Buckle Up — Or Don't: What a Cross-Country Drive Actually Looked Like in 1965
Buckle Up — Or Don't: What a Cross-Country Drive Actually Looked Like in 1965
There's something almost mythological about the American road trip. The open highway, the horizon stretching out ahead, the sense that the whole country is yours to move through at whatever speed feels right. That feeling hasn't gone away. But just about everything else surrounding it has changed beyond recognition.
If you'd climbed behind the wheel in the summer of 1965 for a cross-country haul — say, Chicago to Los Angeles along the iconic Route 66 — you'd have been doing something that looked superficially like what road-trippers do today. Same basic premise. Radically different experience.
The Car You Were Driving (And What It Couldn't Do)
In 1965, the average American car was a mechanical marvel by the standards of its time and an absolute death trap by the standards of ours. There were no mandatory seatbelts in most states — the first federal law requiring them to be installed (not even worn, just installed) didn't come until 1968. Actual enforcement of wearing them didn't arrive until New York passed the first mandatory use law in 1984.
Crumple zones? Airbags? Anti-lock brakes? None of it existed in production vehicles. The steering column was a rigid metal spike pointed directly at your chest. Dashboard padding was optional. If you got into a serious accident in 1965, the car was not designed to protect you — it was designed to get you there if nothing went wrong.
And yet, people drove everywhere. Long distances, fast, without a second thought.
Gas cost around 31 cents a gallon. That's roughly $3.00 in today's money — so not wildly different in adjusted terms, though today's national average hovers closer to $3.40–$3.60 depending on where you are and when you're filling up. The difference is that 1965 cars got maybe 15 miles per gallon on a good day, so you were stopping more often regardless.

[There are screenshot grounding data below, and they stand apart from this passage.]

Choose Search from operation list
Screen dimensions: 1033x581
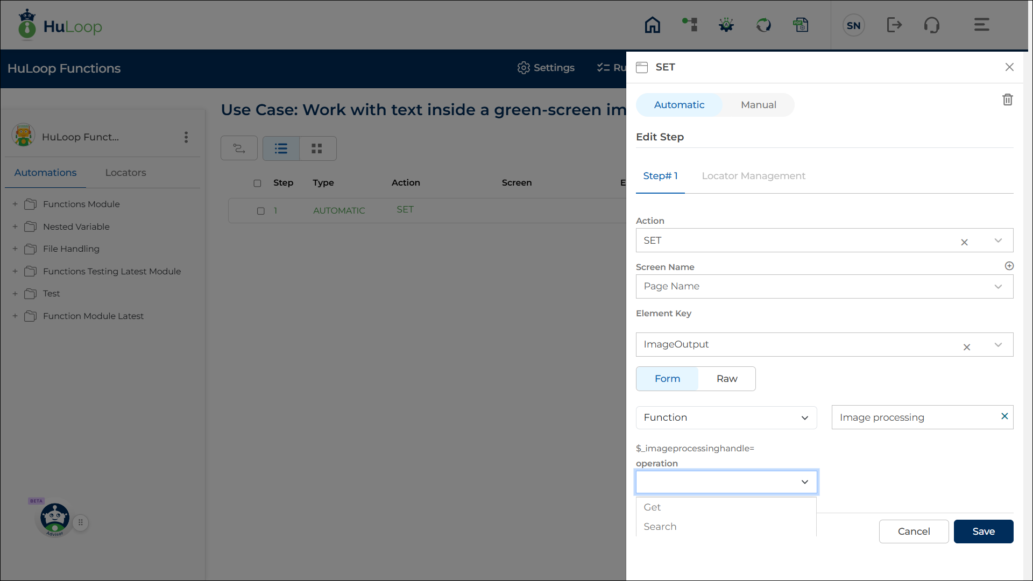pos(660,527)
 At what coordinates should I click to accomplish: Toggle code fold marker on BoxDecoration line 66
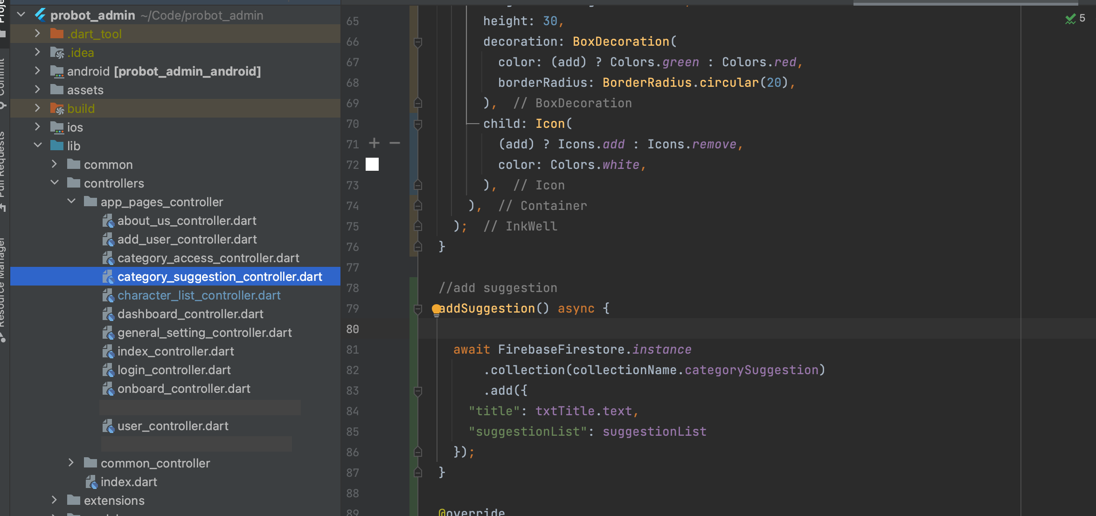418,42
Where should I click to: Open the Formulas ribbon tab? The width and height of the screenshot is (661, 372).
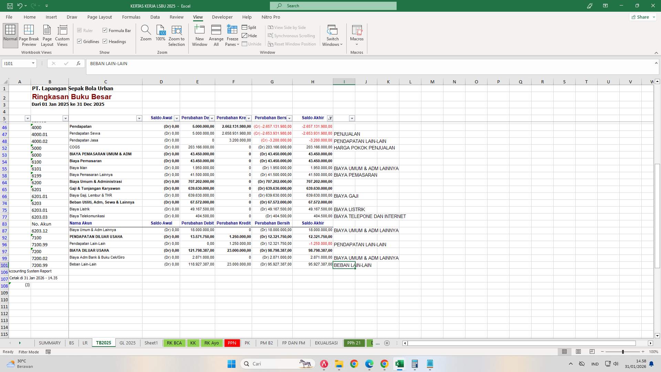point(131,17)
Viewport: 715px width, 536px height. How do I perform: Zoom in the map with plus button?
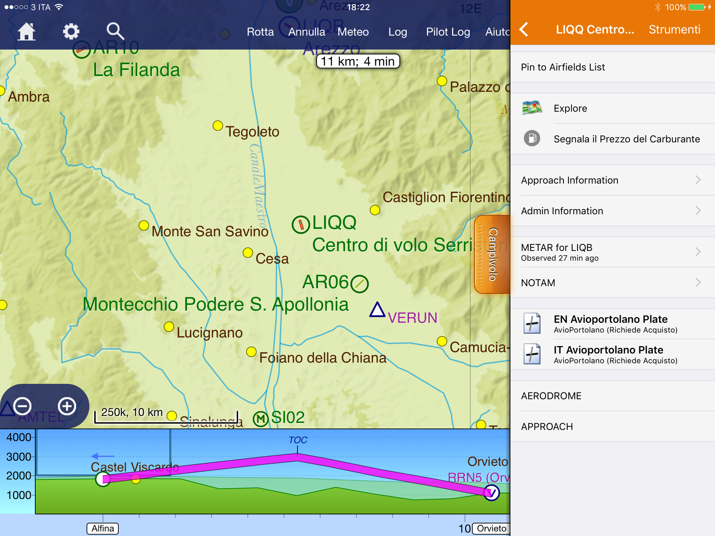pyautogui.click(x=67, y=406)
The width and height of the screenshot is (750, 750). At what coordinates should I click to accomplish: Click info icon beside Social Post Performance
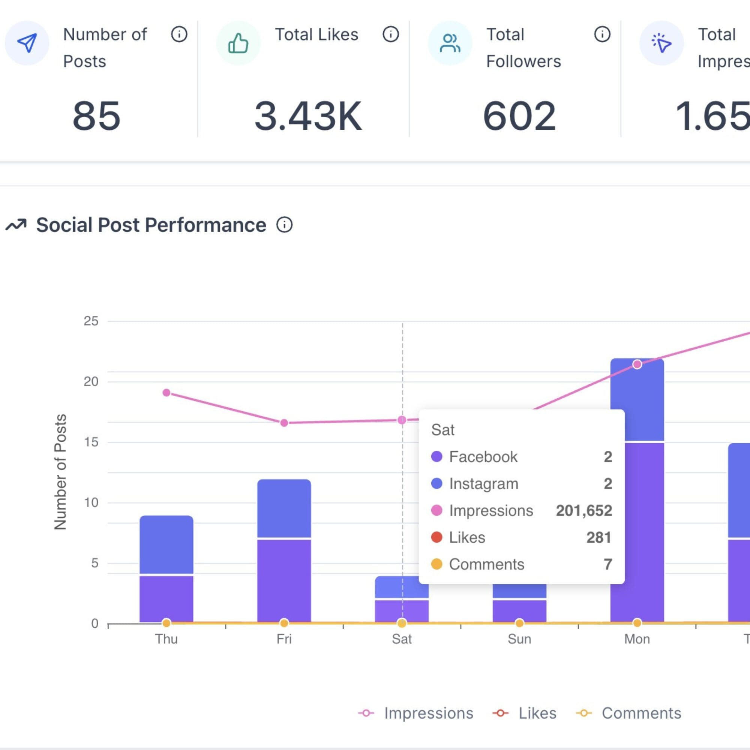(284, 225)
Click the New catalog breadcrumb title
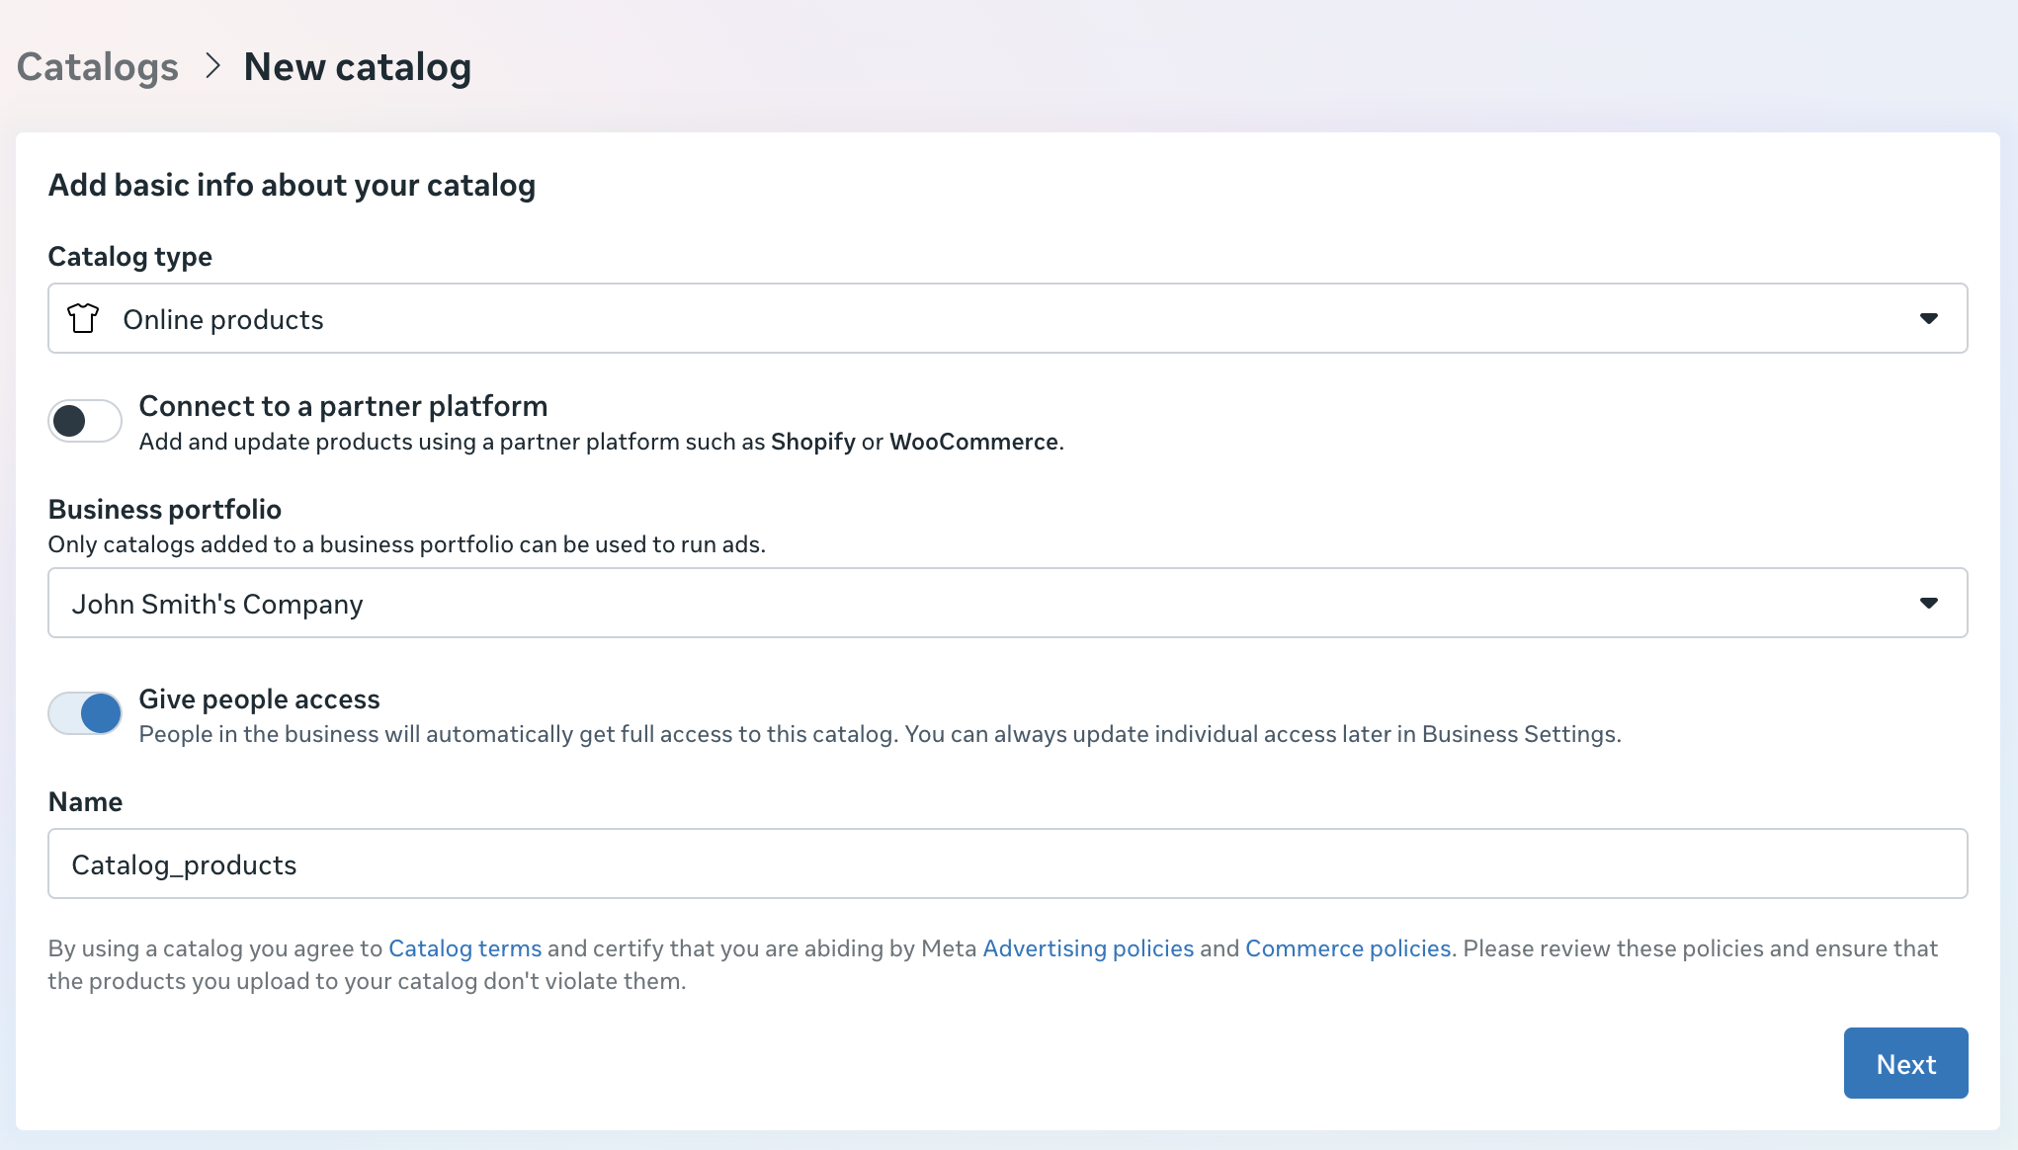This screenshot has width=2018, height=1150. click(357, 67)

Navigation Was a Full-Time Job
There was no Google Maps. There was no GPS. There was a paper map — hopefully a good one — and the quiet optimism that the road signs would cooperate.
Before a big trip, you might have stopped into your local AAA office to pick up a "TripTik," a custom-made spiral-bound booklet of your route, hand-annotated by a AAA employee. It was genuinely useful. It was also about as real-time as a history textbook.

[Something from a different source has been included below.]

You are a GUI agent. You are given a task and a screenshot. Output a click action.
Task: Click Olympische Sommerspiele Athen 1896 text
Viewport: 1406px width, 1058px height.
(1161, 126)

Getting lost was not an edge case. It was part of the deal. You'd pull over, unfold a map the size of a dining table, and figure it out. Or you'd stop at a gas station and ask someone. Human beings gave each other directions using landmarks. "Turn left at the old grain silo" was a legitimate navigational instruction.
Today, your phone reroutes you around traffic before you've even noticed it. It knows about the accident three miles ahead. It knows the Chipotle on your right closes in 20 minutes. The margin for getting genuinely, hopelessly lost has essentially collapsed.
Where You Slept and What You Ate
Route 66 was lined with independently owned motels — the neon-signed, single-story kind that showed up in postcards and road-trip folklore. Some were charming. Some were genuinely grim. There was no Yelp, no TripAdvisor, no way to read 340 reviews before you pulled in. You made a judgment call based on the look of the parking lot and whether the vacancy sign was lit.
The same went for food. Roadside diners, truck stops, drive-ins. Cash only, usually. Credit cards existed but weren't universally accepted — and certainly not by the kind of places that existed in small-town America in 1965. You traveled with a wallet full of bills and hoped you'd planned accordingly.
The food itself was... of its era. Meat, potatoes, pie. Nothing wrong with that. But the idea of pulling off the interstate and finding a grain bowl, a cold brew, or a vegan wrap? Completely unimaginable.
Today, major rest stops along interstates like I-40 (which largely replaced Route 66) have Starbucks, Subway, Cinnabon, and sometimes sit-down restaurants. You can pre-order on your phone before you even exit the highway. It's efficient. It's consistent. It lacks a certain something.
The Honest Scorecard
Here's the thing about nostalgia: it tends to airbrush out the parts that were just bad. The romance of the 1965 road trip is real, but so is the fact that traffic fatalities in the United States peaked at over 54,000 deaths in 1972. Today, with far more cars on the road and far more miles driven, that number sits around 40,000 — still too many, but a meaningful improvement driven almost entirely by safety technology and regulation.
The spontaneity was real. The freedom was real. The sense of discovery was real.
But so was the danger. So was the uncertainty. So was the very genuine possibility that a bad turn, a mechanical failure, or a moment of inattention could end the trip in ways that modern safety systems might have prevented.
The American road trip is still one of the great ways to experience this country. The highway is still there. The horizon still delivers. But the world you're moving through — the tools you carry, the car protecting you, the information available at your fingertips — is so thoroughly transformed that a traveler from 1965 would barely recognize the experience.
Same road. Completely different journey.